I would be very surprised to meet someone who was physically unable to eat fish, fruit or vegetables. That would be a very unusual set of allergies to have.

But as there are carbohydrates, lentils, pulses, dairy and soya products, I think I would be able to make something for them somehow Smile

glassgarden · 15/05/2016 11:29

I'd cook toast

glassgarden · 15/05/2016 11:29

Lentils on toast

a1poshpaws · 15/05/2016 11:34

Frankly, I don't think it's a big deal. Yes, you went to lots of trouble with the starter, but probably the guest didn't intend to eat fish and was simply overly tempted because yours looked so tasty. It's easy to slip up when you try to become either vegetarian or vegan (it was bacon sandwiches that used to break me!). It's not like she seduced your husband or anything .. let it go.

SuburbanRhonda · 15/05/2016 11:42

glass

Grin
sashh · 15/05/2016 11:46

And yet, she was quite happy to eat fish. (Oh, 'only once a week' mind which is apparently ok!)

I have argued that it is more moral to eat beef than fish because a fish will only feed one (unless it is tuna) but a cow will feed a family for a week or more.

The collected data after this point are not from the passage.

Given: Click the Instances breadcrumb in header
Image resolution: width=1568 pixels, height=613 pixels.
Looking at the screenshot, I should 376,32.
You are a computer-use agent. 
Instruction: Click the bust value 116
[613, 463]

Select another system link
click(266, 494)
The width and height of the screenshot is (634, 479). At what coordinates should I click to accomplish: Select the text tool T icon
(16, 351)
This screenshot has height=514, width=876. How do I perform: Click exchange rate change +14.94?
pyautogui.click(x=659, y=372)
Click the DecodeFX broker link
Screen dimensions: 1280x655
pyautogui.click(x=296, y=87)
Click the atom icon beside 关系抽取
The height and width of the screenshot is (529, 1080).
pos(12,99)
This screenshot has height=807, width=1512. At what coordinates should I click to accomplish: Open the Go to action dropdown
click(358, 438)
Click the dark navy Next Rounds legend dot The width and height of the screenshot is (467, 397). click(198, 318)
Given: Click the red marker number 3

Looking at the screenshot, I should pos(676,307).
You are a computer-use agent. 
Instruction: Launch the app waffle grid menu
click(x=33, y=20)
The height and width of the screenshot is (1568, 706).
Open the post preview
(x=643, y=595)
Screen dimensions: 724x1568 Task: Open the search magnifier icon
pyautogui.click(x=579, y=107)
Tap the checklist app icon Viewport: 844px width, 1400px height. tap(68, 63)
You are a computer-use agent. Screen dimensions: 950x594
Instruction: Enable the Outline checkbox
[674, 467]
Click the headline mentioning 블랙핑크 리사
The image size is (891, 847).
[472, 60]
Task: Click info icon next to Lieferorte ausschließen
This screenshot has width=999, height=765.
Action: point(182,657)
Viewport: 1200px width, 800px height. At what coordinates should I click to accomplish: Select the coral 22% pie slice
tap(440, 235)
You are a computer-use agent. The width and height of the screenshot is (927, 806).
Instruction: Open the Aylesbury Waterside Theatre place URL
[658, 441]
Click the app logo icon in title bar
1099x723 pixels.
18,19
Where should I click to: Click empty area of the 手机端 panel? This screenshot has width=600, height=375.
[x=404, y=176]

bubblegurl252 · 15/05/2016 11:47

SuburbanRhonda

My SIL can't have fruit, veg or fish and is lactose intolerant

HolgerDanske · 15/05/2016 11:48

Uh yeah sorry but just going to call out the poster who mentioned diabetes and emergency sweets. That is absolutely the correct procedure for a diabetic to follow, and an emergency twin bar can mean the difference between going into a diabetic coma and being alright. So maybe educate yourself a little bit. If anyone ever tells you they're diabetic and they need some sweets ASAP then it is a medical emergency and you need to be aware of that.

And a person with type 1 diabetes can eat sugary foods the same as everyone else, they just have to take insulin to process it.

HolgerDanske · 15/05/2016 11:50

Sigh, twix bar* (obviously) although happily twin bar is factually correct as well, at least in the case of a standard twix...

SuburbanRhonda · 15/05/2016 11:51

My SIL can't have fruit, veg or fish and is lactose intolerant

Is she allergic to all fruit, all vegetables and fish as well?

glassgarden · 15/05/2016 11:51

The cow will have suffered much more than the fish

How are you quantifying the various harms caused by eating creatures Sashh?
Suffering, economic efficiency, environmental damage, harm to health of the person consuming the flesh?

SuburbanRhonda · 15/05/2016 11:53

But fish are left on the floor of the fishing boat to asphyxiate. Surely that is more cruel than stunning and slaughtering?

(not that I care as I eat neither).

ForkingFoodie · 15/05/2016 11:56

I hope she made sure that she told everyone that she was vegan before she tried the salmon.

Rule no. 1 of being vegan: Make sure you tell everyone you're vegan.